PROBLEM DESCRIPTION ->
Repeat the entries that follow, exactly as they are written.

(Records from a dataset)
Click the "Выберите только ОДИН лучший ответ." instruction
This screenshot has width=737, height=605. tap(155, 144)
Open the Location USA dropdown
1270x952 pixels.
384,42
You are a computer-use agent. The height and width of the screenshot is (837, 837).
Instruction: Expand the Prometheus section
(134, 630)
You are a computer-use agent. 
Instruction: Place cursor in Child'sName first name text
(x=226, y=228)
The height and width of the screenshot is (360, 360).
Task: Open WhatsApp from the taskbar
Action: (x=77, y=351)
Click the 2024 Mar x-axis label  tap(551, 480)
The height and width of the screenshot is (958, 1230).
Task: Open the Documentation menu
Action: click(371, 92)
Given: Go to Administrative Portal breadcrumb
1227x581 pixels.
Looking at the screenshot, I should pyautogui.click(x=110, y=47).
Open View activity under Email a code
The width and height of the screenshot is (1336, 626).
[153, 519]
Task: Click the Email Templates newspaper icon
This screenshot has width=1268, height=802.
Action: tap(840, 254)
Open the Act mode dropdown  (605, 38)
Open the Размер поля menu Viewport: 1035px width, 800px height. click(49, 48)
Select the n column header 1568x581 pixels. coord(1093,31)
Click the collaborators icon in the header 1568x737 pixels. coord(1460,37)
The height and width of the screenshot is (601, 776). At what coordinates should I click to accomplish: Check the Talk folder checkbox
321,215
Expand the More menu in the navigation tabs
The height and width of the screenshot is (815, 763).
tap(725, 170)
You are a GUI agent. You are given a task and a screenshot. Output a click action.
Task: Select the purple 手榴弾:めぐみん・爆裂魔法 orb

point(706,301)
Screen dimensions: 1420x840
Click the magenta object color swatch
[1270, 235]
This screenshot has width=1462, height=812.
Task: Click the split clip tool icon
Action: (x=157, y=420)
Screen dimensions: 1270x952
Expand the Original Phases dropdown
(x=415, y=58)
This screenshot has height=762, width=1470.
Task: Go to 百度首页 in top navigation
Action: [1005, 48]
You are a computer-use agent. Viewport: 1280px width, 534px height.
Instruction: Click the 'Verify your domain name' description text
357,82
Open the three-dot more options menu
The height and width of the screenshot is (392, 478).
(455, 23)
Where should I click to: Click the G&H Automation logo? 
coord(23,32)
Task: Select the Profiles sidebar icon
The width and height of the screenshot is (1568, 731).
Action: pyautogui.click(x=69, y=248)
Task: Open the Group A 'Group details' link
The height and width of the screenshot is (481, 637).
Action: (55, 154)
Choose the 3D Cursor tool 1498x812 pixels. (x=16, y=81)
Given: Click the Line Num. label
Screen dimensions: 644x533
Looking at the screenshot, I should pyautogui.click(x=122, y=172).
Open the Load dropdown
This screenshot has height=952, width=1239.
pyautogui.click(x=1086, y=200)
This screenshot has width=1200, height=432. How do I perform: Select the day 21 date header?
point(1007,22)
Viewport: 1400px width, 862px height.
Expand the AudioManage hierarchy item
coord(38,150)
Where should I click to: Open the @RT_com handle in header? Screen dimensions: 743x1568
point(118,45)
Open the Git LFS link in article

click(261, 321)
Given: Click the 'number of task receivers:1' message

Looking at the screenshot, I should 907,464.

ANSWER SPACE ->
Click the "Выберите только ОДИН лучший ответ." instruction
This screenshot has width=737, height=605. tap(155, 144)
Open the Location USA dropdown
1270x952 pixels.
384,42
You are a computer-use agent. The height and width of the screenshot is (837, 837).
Instruction: Expand the Prometheus section
(134, 630)
You are a computer-use agent. 
Instruction: Place cursor in Child'sName first name text
(x=226, y=228)
The height and width of the screenshot is (360, 360).
Task: Open WhatsApp from the taskbar
Action: (x=77, y=351)
Click the 2024 Mar x-axis label  tap(551, 480)
The height and width of the screenshot is (958, 1230).
Task: Open the Documentation menu
Action: click(371, 92)
Given: Go to Administrative Portal breadcrumb
1227x581 pixels.
Looking at the screenshot, I should pyautogui.click(x=110, y=47).
Open View activity under Email a code
The width and height of the screenshot is (1336, 626).
[153, 519]
Task: Click the Email Templates newspaper icon
This screenshot has width=1268, height=802.
Action: tap(840, 254)
Open the Act mode dropdown  (605, 38)
Open the Размер поля menu Viewport: 1035px width, 800px height. click(49, 48)
Select the n column header 1568x581 pixels. coord(1093,31)
Click the collaborators icon in the header 1568x737 pixels. coord(1460,37)
The height and width of the screenshot is (601, 776). At what coordinates should I click to accomplish: Check the Talk folder checkbox
321,215
Expand the More menu in the navigation tabs
The height and width of the screenshot is (815, 763).
tap(725, 170)
You are a GUI agent. You are given a task and a screenshot. Output a click action.
Task: Select the purple 手榴弾:めぐみん・爆裂魔法 orb

point(706,301)
Screen dimensions: 1420x840
Click the magenta object color swatch
[1270, 235]
This screenshot has width=1462, height=812.
Task: Click the split clip tool icon
Action: (x=157, y=420)
Screen dimensions: 1270x952
Expand the Original Phases dropdown
(x=415, y=58)
This screenshot has height=762, width=1470.
Task: Go to 百度首页 in top navigation
Action: [1005, 48]
You are a computer-use agent. Viewport: 1280px width, 534px height.
Instruction: Click the 'Verify your domain name' description text
357,82
Open the three-dot more options menu
The height and width of the screenshot is (392, 478).
(455, 23)
Where should I click to: Click the G&H Automation logo? 
coord(23,32)
Task: Select the Profiles sidebar icon
The width and height of the screenshot is (1568, 731).
Action: pyautogui.click(x=69, y=248)
Task: Open the Group A 'Group details' link
The height and width of the screenshot is (481, 637).
Action: (55, 154)
Choose the 3D Cursor tool 1498x812 pixels. (x=16, y=81)
Given: Click the Line Num. label
Screen dimensions: 644x533
Looking at the screenshot, I should pyautogui.click(x=122, y=172).
Open the Load dropdown
This screenshot has height=952, width=1239.
pyautogui.click(x=1086, y=200)
This screenshot has width=1200, height=432. How do I perform: Select the day 21 date header?
point(1007,22)
Viewport: 1400px width, 862px height.
Expand the AudioManage hierarchy item
coord(38,150)
Where should I click to: Open the @RT_com handle in header? Screen dimensions: 743x1568
point(118,45)
Open the Git LFS link in article

click(261, 321)
Given: Click the 'number of task receivers:1' message

Looking at the screenshot, I should 907,464.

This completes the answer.